**Try it:** Every line holding "input" should be copied from the records below.
─── Exercise material
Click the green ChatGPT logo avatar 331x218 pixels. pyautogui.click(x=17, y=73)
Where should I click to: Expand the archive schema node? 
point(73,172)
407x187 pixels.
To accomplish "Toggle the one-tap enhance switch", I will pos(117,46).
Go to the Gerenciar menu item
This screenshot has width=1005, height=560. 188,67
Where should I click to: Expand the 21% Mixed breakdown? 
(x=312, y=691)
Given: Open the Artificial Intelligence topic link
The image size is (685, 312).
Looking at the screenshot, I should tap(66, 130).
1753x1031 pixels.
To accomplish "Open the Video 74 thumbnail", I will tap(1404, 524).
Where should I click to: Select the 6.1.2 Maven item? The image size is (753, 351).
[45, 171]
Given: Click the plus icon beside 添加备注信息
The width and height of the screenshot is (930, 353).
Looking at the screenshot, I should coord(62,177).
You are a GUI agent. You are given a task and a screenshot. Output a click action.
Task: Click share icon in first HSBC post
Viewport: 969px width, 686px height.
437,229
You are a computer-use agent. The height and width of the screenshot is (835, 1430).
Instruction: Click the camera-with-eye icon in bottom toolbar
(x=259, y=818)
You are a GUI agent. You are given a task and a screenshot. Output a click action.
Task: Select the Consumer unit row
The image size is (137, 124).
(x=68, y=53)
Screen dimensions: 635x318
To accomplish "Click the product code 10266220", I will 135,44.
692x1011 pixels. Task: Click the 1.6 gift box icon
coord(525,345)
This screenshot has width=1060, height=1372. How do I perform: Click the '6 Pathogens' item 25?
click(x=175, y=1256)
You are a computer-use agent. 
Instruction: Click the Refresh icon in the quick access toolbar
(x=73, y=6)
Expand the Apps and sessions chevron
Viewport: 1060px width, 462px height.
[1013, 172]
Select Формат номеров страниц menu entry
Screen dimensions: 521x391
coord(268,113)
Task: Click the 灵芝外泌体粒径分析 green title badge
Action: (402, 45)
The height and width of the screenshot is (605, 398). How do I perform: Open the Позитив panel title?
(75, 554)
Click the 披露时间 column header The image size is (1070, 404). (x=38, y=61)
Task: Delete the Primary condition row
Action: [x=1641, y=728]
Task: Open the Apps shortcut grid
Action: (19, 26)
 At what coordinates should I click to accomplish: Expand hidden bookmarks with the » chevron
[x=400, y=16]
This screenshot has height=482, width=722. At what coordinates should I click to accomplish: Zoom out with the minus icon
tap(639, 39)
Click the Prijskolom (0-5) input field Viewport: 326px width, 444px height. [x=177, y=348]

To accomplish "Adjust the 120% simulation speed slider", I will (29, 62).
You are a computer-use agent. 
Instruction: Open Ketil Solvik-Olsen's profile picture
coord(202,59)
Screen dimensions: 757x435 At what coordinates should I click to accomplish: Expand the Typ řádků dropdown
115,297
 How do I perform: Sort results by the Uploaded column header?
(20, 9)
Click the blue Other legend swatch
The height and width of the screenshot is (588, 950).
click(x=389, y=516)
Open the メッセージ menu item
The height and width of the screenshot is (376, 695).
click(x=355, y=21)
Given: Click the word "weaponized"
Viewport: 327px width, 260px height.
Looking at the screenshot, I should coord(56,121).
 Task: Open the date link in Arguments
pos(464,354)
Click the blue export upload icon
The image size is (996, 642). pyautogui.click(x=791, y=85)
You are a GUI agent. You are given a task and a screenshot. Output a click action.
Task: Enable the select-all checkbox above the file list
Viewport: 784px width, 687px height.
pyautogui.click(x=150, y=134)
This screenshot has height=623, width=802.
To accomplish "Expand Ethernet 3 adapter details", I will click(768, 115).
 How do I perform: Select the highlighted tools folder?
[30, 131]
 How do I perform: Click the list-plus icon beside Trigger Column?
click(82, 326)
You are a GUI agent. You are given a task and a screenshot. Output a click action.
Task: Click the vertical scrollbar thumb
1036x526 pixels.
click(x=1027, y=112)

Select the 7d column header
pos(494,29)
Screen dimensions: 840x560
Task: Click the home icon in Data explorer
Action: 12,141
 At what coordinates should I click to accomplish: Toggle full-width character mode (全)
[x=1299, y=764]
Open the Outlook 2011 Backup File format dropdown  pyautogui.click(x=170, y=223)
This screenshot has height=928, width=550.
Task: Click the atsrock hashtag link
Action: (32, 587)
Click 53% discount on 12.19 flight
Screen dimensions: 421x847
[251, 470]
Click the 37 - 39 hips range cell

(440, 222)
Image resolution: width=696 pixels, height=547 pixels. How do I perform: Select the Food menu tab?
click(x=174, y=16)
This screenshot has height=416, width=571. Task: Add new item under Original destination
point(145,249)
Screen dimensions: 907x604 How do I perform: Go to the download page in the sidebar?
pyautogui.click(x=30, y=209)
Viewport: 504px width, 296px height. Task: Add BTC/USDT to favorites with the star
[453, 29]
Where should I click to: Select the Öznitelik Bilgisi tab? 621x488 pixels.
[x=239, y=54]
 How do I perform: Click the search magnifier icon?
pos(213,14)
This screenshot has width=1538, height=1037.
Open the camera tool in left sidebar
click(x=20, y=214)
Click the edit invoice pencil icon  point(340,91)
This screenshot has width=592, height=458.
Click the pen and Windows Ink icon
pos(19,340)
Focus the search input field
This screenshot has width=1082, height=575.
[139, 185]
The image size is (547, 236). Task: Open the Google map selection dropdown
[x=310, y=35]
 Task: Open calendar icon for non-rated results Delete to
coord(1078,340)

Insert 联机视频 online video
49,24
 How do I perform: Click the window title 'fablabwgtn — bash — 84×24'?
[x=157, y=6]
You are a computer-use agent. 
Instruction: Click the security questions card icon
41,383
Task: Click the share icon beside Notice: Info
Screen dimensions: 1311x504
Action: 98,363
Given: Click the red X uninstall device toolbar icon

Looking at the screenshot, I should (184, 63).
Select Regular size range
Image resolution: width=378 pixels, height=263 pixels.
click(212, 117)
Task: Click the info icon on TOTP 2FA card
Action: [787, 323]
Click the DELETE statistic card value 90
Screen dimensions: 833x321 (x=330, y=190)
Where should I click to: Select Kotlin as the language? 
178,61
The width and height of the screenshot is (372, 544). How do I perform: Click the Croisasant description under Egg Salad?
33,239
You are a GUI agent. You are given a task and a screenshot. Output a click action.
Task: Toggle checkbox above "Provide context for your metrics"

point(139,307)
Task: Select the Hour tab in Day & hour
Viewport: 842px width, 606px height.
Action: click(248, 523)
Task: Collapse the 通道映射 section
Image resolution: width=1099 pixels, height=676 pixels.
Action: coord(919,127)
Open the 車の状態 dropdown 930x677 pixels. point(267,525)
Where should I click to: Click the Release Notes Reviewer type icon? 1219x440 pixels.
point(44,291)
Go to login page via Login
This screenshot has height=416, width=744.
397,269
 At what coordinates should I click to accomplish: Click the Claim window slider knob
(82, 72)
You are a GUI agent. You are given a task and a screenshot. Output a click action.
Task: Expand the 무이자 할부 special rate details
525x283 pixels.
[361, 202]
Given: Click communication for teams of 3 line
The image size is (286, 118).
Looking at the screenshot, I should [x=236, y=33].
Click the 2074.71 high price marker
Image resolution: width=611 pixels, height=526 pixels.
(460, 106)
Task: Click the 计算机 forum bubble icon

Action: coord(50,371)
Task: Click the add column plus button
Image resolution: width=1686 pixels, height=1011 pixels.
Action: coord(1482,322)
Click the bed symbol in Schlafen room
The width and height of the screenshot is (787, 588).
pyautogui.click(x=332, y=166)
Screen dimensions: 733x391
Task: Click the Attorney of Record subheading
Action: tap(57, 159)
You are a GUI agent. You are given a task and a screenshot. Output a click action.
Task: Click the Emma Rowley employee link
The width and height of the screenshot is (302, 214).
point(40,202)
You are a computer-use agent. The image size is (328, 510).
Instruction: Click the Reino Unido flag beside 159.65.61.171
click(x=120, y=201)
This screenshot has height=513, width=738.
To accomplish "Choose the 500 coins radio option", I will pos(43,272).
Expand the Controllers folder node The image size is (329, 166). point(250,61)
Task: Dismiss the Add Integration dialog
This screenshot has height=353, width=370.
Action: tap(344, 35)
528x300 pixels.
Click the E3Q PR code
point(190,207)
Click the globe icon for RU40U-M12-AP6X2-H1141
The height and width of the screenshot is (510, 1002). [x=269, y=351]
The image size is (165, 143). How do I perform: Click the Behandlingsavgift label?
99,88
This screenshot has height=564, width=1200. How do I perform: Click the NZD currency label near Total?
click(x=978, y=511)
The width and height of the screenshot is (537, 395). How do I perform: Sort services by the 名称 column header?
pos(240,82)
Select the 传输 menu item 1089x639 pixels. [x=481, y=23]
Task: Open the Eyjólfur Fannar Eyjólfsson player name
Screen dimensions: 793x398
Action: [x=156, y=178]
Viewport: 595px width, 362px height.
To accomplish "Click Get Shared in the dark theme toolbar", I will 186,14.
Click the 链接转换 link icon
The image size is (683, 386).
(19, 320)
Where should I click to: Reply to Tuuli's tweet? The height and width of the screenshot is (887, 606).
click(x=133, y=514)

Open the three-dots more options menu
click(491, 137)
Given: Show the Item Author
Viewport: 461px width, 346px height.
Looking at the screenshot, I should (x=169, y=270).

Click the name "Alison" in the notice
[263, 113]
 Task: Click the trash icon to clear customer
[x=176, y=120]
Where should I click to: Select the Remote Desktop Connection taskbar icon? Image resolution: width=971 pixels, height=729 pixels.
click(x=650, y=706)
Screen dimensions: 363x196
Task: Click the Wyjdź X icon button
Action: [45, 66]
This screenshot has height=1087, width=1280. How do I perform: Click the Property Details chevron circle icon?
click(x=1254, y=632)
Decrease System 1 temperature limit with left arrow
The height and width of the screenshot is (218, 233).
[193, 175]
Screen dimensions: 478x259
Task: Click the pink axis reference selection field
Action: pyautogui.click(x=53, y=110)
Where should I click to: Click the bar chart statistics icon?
──────
**Output of the exercise:**
Click the Prijskolom (0-5) input field Viewport: 326px width, 444px height. [x=177, y=348]
Focus the search input field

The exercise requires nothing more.